=== Data extracts ===

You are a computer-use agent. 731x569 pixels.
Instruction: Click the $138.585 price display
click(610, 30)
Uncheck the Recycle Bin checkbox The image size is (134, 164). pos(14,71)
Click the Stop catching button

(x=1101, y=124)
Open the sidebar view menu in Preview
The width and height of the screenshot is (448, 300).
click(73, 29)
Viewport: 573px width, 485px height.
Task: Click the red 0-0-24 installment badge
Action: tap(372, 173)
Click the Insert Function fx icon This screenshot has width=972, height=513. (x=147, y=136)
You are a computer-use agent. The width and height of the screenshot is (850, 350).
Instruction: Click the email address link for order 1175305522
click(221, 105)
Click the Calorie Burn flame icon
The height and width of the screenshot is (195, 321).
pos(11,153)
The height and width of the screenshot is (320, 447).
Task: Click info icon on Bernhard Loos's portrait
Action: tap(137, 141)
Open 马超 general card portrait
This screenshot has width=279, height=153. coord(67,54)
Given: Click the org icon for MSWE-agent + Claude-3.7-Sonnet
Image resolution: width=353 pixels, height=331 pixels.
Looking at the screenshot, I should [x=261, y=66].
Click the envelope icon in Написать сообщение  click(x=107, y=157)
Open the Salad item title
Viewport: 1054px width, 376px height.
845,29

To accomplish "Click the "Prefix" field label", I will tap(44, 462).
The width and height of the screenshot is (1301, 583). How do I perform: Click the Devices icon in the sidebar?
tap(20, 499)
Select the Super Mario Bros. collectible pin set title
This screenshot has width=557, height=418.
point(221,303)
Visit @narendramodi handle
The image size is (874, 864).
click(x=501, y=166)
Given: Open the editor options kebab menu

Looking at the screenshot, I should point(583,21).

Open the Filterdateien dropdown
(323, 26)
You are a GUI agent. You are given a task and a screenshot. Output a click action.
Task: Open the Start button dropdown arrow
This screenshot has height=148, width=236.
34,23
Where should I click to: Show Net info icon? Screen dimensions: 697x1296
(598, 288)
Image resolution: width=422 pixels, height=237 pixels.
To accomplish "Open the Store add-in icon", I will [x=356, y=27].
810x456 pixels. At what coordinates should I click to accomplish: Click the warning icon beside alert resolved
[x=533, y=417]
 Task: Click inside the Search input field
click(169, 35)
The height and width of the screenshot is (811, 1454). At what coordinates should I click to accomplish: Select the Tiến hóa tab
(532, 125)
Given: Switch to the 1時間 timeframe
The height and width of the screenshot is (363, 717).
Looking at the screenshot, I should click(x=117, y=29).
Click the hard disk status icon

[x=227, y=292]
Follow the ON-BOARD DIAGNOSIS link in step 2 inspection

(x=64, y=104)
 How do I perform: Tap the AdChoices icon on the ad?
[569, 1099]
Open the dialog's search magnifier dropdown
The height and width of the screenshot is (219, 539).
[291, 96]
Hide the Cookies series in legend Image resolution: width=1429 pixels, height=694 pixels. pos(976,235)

===

Try it: Each entry above needs to be retyped exactly as it appears.

Finished exercise:
You are a computer-use agent. 731x569 pixels.
Instruction: Click the $138.585 price display
click(610, 30)
Uncheck the Recycle Bin checkbox The image size is (134, 164). pos(14,71)
Click the Stop catching button

(x=1101, y=124)
Open the sidebar view menu in Preview
The width and height of the screenshot is (448, 300).
click(73, 29)
Viewport: 573px width, 485px height.
Task: Click the red 0-0-24 installment badge
Action: tap(372, 173)
Click the Insert Function fx icon This screenshot has width=972, height=513. (x=147, y=136)
You are a computer-use agent. The width and height of the screenshot is (850, 350).
Instruction: Click the email address link for order 1175305522
click(221, 105)
Click the Calorie Burn flame icon
The height and width of the screenshot is (195, 321).
pos(11,153)
The height and width of the screenshot is (320, 447).
Task: Click info icon on Bernhard Loos's portrait
Action: tap(137, 141)
Open 马超 general card portrait
This screenshot has width=279, height=153. coord(67,54)
Given: Click the org icon for MSWE-agent + Claude-3.7-Sonnet
Image resolution: width=353 pixels, height=331 pixels.
Looking at the screenshot, I should [x=261, y=66].
Click the envelope icon in Написать сообщение  click(x=107, y=157)
Open the Salad item title
Viewport: 1054px width, 376px height.
845,29

To accomplish "Click the "Prefix" field label", I will tap(44, 462).
The width and height of the screenshot is (1301, 583). How do I perform: Click the Devices icon in the sidebar?
tap(20, 499)
Select the Super Mario Bros. collectible pin set title
This screenshot has width=557, height=418.
point(221,303)
Visit @narendramodi handle
The image size is (874, 864).
click(x=501, y=166)
Given: Open the editor options kebab menu

Looking at the screenshot, I should point(583,21).

Open the Filterdateien dropdown
(323, 26)
You are a GUI agent. You are given a task and a screenshot. Output a click action.
Task: Open the Start button dropdown arrow
This screenshot has height=148, width=236.
34,23
Where should I click to: Show Net info icon? Screen dimensions: 697x1296
(598, 288)
Image resolution: width=422 pixels, height=237 pixels.
To accomplish "Open the Store add-in icon", I will [x=356, y=27].
810x456 pixels. At what coordinates should I click to accomplish: Click the warning icon beside alert resolved
[x=533, y=417]
 Task: Click inside the Search input field
click(169, 35)
The height and width of the screenshot is (811, 1454). At what coordinates should I click to accomplish: Select the Tiến hóa tab
(532, 125)
Given: Switch to the 1時間 timeframe
The height and width of the screenshot is (363, 717).
Looking at the screenshot, I should click(x=117, y=29).
Click the hard disk status icon

[x=227, y=292]
Follow the ON-BOARD DIAGNOSIS link in step 2 inspection

(x=64, y=104)
 How do I perform: Tap the AdChoices icon on the ad?
[569, 1099]
Open the dialog's search magnifier dropdown
The height and width of the screenshot is (219, 539).
[291, 96]
Hide the Cookies series in legend Image resolution: width=1429 pixels, height=694 pixels. pos(976,235)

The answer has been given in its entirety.